> _Trecho do documento_
Por José Álvaro de Lima Cardoso.*
O mundo enfrenta grave crise, com crescimento lento da economia, sob o comando do capital financeiro, que sufoca a produção e o desenvolvimento industrial em todos os quadrantes. Como o cobertor da economia mundial ficou mais curto, se transfere o pesado ônus da crise, para os trabalhadores e os países periféricos. Por isso aumentou a voracidade dos países imperialistas na direção dos recursos naturais dos países dependentes, especialmente daqueles recursos de uma só safra e não renováveis, como minerais estratégicos e água.
Não é casual a ferocidade dos ataques à Petrobrás e a tentativa das multinacionais de tomar os recursos do pré-sal na “mão grande”. O regime de Partilha, que regula a exploração dos bilhões de barris existentes no pré-sal, é excessivamente “distributivista”, para o tamanho da cobiça e da ganância das multinacionais do petróleo. Um dos aspectos de fundo do intrincado xadrez dos acontecimentos políticos atuais na América do Sul, é o esgotamento dos recursos naturais dos Estados Unidos e Europa. Governos com algum apreço pelas soberanias dos seus países, significam um obstáculo inaceitável para os interesses dos países imperialistas.

> _Tarefa a realizar_
Copie sem alterações a passagem do texto sobre a crise mundial e o pré-sal que vai de "Não é casual" até "dos países imperialistas.".

> _Itens fornecidos_
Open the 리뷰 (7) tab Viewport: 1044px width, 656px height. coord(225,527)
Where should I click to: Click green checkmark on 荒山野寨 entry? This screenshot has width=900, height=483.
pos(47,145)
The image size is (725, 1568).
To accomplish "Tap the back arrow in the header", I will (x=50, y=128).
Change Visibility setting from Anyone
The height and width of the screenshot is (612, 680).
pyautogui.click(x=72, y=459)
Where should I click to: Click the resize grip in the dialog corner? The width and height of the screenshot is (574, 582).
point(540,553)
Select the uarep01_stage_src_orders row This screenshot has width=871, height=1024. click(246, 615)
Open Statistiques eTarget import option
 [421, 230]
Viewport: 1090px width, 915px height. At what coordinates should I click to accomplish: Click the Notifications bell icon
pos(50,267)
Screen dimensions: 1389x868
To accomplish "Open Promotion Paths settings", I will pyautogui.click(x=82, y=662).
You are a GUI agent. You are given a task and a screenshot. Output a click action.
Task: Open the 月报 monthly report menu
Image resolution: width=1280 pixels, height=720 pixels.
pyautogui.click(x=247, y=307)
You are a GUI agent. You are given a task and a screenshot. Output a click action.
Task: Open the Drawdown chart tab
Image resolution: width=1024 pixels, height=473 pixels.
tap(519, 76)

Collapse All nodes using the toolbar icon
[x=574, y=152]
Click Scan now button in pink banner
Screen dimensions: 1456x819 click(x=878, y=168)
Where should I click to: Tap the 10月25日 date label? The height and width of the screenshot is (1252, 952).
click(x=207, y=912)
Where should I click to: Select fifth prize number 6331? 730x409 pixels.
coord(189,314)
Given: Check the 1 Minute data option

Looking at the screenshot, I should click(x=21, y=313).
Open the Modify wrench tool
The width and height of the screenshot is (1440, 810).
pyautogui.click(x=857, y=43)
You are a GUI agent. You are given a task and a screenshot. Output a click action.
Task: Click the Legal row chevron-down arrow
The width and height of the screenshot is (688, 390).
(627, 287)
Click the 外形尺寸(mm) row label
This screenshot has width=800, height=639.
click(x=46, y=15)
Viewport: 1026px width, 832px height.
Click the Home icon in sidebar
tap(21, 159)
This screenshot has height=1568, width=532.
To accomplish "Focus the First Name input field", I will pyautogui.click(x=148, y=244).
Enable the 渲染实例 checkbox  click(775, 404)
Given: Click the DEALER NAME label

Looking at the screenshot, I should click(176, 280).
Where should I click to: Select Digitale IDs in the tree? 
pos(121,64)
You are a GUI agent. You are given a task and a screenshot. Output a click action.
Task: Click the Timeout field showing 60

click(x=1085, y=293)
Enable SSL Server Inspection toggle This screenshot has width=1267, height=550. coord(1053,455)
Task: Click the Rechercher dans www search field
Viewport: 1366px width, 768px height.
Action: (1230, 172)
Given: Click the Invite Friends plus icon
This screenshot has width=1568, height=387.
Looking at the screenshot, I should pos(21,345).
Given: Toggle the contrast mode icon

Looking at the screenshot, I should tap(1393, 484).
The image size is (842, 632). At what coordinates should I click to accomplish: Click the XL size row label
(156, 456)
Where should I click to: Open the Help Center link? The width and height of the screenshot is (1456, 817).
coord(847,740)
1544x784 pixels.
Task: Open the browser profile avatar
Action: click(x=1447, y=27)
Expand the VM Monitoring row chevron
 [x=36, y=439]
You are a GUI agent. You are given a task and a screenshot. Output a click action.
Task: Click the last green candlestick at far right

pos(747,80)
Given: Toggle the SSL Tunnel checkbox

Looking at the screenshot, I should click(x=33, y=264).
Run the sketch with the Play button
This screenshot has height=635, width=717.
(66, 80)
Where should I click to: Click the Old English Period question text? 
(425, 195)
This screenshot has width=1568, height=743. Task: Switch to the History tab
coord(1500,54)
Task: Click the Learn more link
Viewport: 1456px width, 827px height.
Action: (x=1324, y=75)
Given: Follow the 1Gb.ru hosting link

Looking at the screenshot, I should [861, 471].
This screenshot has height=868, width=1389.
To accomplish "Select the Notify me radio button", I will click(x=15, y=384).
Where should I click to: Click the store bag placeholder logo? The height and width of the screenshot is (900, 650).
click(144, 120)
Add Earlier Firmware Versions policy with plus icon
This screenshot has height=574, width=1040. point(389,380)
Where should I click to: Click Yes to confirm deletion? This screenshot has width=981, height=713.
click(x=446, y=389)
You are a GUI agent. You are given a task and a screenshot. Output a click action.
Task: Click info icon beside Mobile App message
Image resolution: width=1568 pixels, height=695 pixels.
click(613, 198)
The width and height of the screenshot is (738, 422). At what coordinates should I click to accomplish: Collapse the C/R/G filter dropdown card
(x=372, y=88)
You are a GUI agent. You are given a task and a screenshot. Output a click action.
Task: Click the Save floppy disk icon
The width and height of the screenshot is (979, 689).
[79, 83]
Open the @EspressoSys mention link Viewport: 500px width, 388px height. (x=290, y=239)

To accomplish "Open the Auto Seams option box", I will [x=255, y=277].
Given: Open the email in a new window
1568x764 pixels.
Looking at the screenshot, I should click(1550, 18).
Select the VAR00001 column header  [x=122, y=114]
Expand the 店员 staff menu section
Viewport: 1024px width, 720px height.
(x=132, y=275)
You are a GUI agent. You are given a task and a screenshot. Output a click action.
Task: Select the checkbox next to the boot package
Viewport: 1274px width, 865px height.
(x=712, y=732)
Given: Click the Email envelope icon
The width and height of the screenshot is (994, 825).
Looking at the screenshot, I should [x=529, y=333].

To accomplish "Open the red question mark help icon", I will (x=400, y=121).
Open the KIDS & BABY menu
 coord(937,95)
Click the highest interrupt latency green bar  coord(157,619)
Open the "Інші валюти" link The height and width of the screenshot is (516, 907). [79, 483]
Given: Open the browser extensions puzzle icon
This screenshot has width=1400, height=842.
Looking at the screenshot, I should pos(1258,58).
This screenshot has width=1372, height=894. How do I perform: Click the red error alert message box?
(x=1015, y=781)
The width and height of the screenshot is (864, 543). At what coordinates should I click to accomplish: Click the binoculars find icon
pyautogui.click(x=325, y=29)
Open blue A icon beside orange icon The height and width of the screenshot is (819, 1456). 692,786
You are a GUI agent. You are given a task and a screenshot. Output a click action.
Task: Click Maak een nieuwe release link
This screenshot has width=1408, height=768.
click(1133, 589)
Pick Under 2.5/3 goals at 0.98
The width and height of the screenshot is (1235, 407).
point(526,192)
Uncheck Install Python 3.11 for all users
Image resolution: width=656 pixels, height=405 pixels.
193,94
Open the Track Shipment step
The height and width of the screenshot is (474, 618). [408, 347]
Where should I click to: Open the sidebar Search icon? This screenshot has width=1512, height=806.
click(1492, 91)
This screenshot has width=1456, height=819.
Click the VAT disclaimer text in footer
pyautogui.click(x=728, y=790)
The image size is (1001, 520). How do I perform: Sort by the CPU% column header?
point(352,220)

> _Resposta correta_
Não é casual a ferocidade dos ataques à Petrobrás e a tentativa das multinacionais de tomar os recursos do pré-sal na “mão grande”. O regime de Partilha, que regula a exploração dos bilhões de barris existentes no pré-sal, é excessivamente “distributivista”, para o tamanho da cobiça e da ganância das multinacionais do petróleo. Um dos aspectos de fundo do intrincado xadrez dos acontecimentos políticos atuais na América do Sul, é o esgotamento dos recursos naturais dos Estados Unidos e Europa. Governos com algum apreço pelas soberanias dos seus países, significam um obstáculo inaceitável para os interesses dos países imperialistas.